● **TO DO**: One number is the whole answer: the tally of lines in the records below that contain "магазините".

● **Pixel coordinate grounding data**:
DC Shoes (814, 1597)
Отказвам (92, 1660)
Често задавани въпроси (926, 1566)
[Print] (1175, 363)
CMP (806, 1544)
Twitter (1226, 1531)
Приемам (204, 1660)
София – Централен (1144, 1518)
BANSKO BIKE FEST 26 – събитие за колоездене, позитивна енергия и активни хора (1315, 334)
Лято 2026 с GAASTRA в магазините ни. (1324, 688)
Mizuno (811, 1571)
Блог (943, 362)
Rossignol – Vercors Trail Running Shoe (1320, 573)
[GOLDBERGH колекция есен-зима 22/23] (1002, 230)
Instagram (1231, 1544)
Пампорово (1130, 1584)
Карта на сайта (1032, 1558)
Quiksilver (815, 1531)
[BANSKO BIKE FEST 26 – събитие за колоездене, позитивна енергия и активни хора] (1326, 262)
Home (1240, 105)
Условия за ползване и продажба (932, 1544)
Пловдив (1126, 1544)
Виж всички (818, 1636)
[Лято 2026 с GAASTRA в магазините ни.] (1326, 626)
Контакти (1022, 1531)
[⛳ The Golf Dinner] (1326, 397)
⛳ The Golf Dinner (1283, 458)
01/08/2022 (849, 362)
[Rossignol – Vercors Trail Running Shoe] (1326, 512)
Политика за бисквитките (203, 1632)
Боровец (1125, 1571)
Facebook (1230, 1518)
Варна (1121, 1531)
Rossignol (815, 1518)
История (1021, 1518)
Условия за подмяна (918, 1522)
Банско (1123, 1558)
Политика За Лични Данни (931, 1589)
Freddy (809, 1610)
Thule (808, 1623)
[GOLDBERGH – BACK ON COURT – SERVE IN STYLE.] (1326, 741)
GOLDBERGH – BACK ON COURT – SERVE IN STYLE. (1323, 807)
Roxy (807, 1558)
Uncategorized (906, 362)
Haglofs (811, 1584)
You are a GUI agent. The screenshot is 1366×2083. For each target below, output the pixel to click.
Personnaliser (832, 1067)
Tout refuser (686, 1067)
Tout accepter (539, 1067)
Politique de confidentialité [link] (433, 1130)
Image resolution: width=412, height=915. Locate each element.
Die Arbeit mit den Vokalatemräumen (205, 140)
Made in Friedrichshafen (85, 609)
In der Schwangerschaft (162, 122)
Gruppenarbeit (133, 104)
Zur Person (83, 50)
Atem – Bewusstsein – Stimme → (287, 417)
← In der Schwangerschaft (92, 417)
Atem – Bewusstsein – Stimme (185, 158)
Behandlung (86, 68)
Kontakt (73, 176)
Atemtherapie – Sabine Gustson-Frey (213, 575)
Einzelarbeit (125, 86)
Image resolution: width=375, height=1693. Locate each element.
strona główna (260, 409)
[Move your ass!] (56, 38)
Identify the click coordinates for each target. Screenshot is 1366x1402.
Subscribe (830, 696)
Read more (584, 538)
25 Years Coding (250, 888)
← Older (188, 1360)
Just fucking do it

● **REPLY TO THE TASK**: 2